Generally agreed, but one should beware that even killing a process can still be quite destabilizing if that process was messing about with, say, shared memory.
Still, at least those "dangerous situations" are a bit more obvious/explicit when we're talking about processes rather than threads where everything is shared by default.
It's strange to deprecate something when you still can get exactly the same behavior by grabbing the thread's PID and then shelling out with a `kill -9`.
It's strange to deprecate something when you can still achieve the same effect in some roundabout way?
Isn't that true for ALL APIs? You could always rewrite any deprecated API yourself, using sun.unsafe or JNI if it was needed, or even compile your own patched SDK fork.
The main intend behind deprecation is telling people "we don't want to support this anymore and you shouldn't be using it".
This is totally orthogonal to "you won't be able to replicate this behavior".
There are narrow and unsafe uses of the no-arg Thread.stop() overload so it remains in the platform, although deprecated. There is an overload Thread.stop(Throwable) that is deprecated “for removal”. It’s been a no-op for several releases and the API will eventually be removed entirely.
On a Java Card or other JVM-unikernel device, Thread.stop() would be the only way for a system watchdog process (e.g. an OOM killer) to be implemented.
Java 9 has introduced an API to get the process ID but before that, there was no defined way to get it, though it is accessible in a roundabout way via the JMX API, but even then it is not guaranteed. JNI would be another alternative.
I actually like the way it is (or can be) done in Haskell: since polling an “interrupted” status would be a side effect, instead they turn the problem on its head: you can throw an async exception to the task you want to interrupt, given its ID, and it behaves essentially as if the code it was just executing has thrown a synchronous exception.
Sounds spooky, and it does require writing code in an exception-safe way, but that’s generally easy: pure code is largely exception-safe by nature, and impure code can use “bracket” (“finally”, “mask”, “ResourceT”, &c.) to acquire & release resources—and should already be using these functions anyway to handle regular synchronous exceptions. Async exceptions are very useful for killing a task that’s using too much time/memory, or initiating a graceful shutdown.
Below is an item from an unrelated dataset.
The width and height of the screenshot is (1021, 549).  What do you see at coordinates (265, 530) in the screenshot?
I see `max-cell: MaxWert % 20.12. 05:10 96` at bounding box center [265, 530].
I've use Go's context based cancellation, and while I like the paradigm, it's kind of verbose. There are some that say that since it has to be passed everywhere, and can store values, it's equal to Goroutine-local storage. I'm would be surprised if they don't include a formalization in the language itself in version 2.
Making InterruptedException a checked exception was a _mind-boggling_ stupid design mistake that should have been immediately corrected but unfortunately never was. I always wince when writing scalable, long-running concurrent Java code. You need to interrupt and handle interrupts when tasks are hung, but you then need either litter up all your Java interfaces or do lots of exception detection juggling.
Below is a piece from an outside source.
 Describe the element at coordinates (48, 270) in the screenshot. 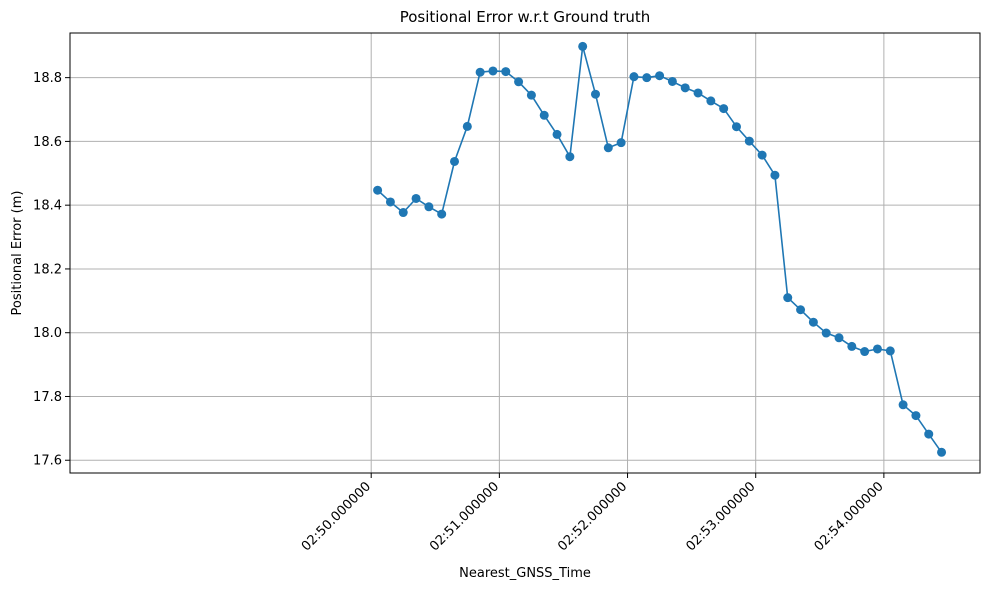

I see `y-tick-label: 18.2` at that location.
Forcing the programmer to add handlers for exceptions he may not even want to handle (sometimes it's okay to pass it up the call stack) just creates a mess in the source code. It's fine as a suppressible compiler warning, but not as a compiler error.
As another surprising thing, calling interrupted() actually clears the interrupted bit. If it's true, you pretty much have to throw InterruptedException. Otherwise, you have to re set the bit, and exit quietly.
> calling isInterrupted() actually clears the interrupted bit.
Thats incorrect. Calling Thread#interrupted[0] clears the interrupt status and returns true if the current thread was interrupted. Thread#isInterrupted()[1] only returns the value of the interrupt status on the thread receiving the method call. The interrupt status is unaffected by that method call.